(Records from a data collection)
────────────────
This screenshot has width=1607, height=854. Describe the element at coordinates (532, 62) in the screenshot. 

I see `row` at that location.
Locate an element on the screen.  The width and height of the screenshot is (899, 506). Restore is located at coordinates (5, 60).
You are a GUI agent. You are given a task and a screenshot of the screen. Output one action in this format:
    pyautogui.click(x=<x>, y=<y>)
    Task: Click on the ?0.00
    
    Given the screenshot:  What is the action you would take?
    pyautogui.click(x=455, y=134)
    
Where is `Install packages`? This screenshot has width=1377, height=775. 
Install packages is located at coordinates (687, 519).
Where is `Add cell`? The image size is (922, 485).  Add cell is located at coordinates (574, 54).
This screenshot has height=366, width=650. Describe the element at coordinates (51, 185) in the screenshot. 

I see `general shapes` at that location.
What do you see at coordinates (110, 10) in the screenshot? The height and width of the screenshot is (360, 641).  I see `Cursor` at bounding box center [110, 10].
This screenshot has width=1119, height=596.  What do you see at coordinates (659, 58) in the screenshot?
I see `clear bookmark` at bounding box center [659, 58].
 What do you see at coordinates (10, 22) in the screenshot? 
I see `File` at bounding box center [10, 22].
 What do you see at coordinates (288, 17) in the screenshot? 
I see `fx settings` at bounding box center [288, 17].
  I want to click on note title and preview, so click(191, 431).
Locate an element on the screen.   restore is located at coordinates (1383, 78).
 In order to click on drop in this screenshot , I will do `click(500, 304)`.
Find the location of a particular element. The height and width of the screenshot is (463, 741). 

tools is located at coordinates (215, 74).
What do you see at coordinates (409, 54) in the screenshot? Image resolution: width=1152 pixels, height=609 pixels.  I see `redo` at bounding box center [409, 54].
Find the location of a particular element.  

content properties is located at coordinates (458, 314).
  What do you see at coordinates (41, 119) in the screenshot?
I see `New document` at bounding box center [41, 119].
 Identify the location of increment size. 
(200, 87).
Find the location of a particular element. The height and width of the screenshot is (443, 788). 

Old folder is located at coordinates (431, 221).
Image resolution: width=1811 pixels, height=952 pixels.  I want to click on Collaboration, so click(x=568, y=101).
────────────────
> [Written task]: Copy out every line of the listing above word for word.

> [Complete response]:
This screenshot has width=1607, height=854. Describe the element at coordinates (532, 62) in the screenshot. 

I see `row` at that location.
Locate an element on the screen.  The width and height of the screenshot is (899, 506). Restore is located at coordinates (5, 60).
You are a GUI agent. You are given a task and a screenshot of the screen. Output one action in this format:
    pyautogui.click(x=<x>, y=<y>)
    Task: Click on the ?0.00
    
    Given the screenshot:  What is the action you would take?
    pyautogui.click(x=455, y=134)
    
Where is `Install packages`? This screenshot has width=1377, height=775. 
Install packages is located at coordinates (687, 519).
Where is `Add cell`? The image size is (922, 485).  Add cell is located at coordinates (574, 54).
This screenshot has height=366, width=650. Describe the element at coordinates (51, 185) in the screenshot. 

I see `general shapes` at that location.
What do you see at coordinates (110, 10) in the screenshot? The height and width of the screenshot is (360, 641).  I see `Cursor` at bounding box center [110, 10].
This screenshot has width=1119, height=596.  What do you see at coordinates (659, 58) in the screenshot?
I see `clear bookmark` at bounding box center [659, 58].
 What do you see at coordinates (10, 22) in the screenshot? 
I see `File` at bounding box center [10, 22].
 What do you see at coordinates (288, 17) in the screenshot? 
I see `fx settings` at bounding box center [288, 17].
  I want to click on note title and preview, so click(191, 431).
Locate an element on the screen.   restore is located at coordinates (1383, 78).
 In order to click on drop in this screenshot , I will do `click(500, 304)`.
Find the location of a particular element. The height and width of the screenshot is (463, 741). 

tools is located at coordinates (215, 74).
What do you see at coordinates (409, 54) in the screenshot? Image resolution: width=1152 pixels, height=609 pixels.  I see `redo` at bounding box center [409, 54].
Find the location of a particular element.  

content properties is located at coordinates (458, 314).
  What do you see at coordinates (41, 119) in the screenshot?
I see `New document` at bounding box center [41, 119].
 Identify the location of increment size. 
(200, 87).
Find the location of a particular element. The height and width of the screenshot is (443, 788). 

Old folder is located at coordinates (431, 221).
Image resolution: width=1811 pixels, height=952 pixels.  I want to click on Collaboration, so click(x=568, y=101).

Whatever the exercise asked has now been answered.